In fairness, the Mets have shown signs that perhaps the philosophy is changing under agent-turned-GM Brodie Van Wagenen. It show in his aggressiveness in locking down Jacob deGrom, who may win his second straight NL Cy Young later this week, to a long-term contract just before Opening Day 2019.

And in his ability to convince ownership to bring Alonso north with the club last spring rather than hold him back to preserve another precious year of team control. Despite all Brodie’s missteps in his own rookie season, and there were a few, his decision to promote Alonso to the majors last March was a wise one.

“I want to thank the New York Mets for believing in me from day one,’’ Alonso said. “I mean, on Opening Day they had me hitting second against Max Scherzer.
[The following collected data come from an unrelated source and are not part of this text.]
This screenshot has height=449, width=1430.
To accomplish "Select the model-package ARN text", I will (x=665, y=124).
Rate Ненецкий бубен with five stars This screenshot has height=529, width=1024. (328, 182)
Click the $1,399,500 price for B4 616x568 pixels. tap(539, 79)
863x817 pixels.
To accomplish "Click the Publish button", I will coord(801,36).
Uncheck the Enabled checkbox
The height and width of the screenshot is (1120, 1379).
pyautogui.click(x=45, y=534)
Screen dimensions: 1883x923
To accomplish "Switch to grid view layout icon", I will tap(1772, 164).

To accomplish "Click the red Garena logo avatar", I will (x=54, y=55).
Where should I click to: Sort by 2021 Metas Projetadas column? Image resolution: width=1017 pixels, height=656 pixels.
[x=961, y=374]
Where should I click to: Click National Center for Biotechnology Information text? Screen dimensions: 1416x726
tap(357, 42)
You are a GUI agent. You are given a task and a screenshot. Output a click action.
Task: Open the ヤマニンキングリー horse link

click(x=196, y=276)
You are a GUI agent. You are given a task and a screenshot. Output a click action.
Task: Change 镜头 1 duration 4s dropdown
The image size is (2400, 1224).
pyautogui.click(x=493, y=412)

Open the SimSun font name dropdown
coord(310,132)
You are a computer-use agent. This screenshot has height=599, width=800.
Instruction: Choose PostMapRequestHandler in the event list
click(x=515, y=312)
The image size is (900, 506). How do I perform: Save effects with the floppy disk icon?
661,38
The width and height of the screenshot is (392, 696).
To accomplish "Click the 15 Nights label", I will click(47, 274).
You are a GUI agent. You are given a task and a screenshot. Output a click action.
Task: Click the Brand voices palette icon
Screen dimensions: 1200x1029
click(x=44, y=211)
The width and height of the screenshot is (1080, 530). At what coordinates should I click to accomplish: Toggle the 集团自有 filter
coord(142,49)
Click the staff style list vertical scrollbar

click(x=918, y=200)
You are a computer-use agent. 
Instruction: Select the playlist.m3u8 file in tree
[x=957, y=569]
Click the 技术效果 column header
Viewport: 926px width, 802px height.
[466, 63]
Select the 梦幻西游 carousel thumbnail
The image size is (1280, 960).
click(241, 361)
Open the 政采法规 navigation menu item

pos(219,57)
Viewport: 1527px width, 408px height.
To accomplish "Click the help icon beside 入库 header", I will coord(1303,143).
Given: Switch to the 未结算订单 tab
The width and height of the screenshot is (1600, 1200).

That gave me all the confidence I needed.’’

It is encouraging to note that Cespedes will be coming off the books in 2021, and will be rid of obligations to deGrom and Robinson Cano — a disastrous signing that fits neatly into the Mets’ history of same — following the 2023 season. That makes it at least a little likelier that the Mets will have the money, and the inclination, to hold onto Alonso when the rest of baseball can take a shot at him.

Of course, all this can be nipped in the bud by the Mets locking Alonso into a long-term deal before the moment of truth arrives, as they did with Wright and Jose Reyes in 2007.

Otherwise, they run the risk of once more seeing a home-grown prospect achieve his potential ... in some other team’s uniform.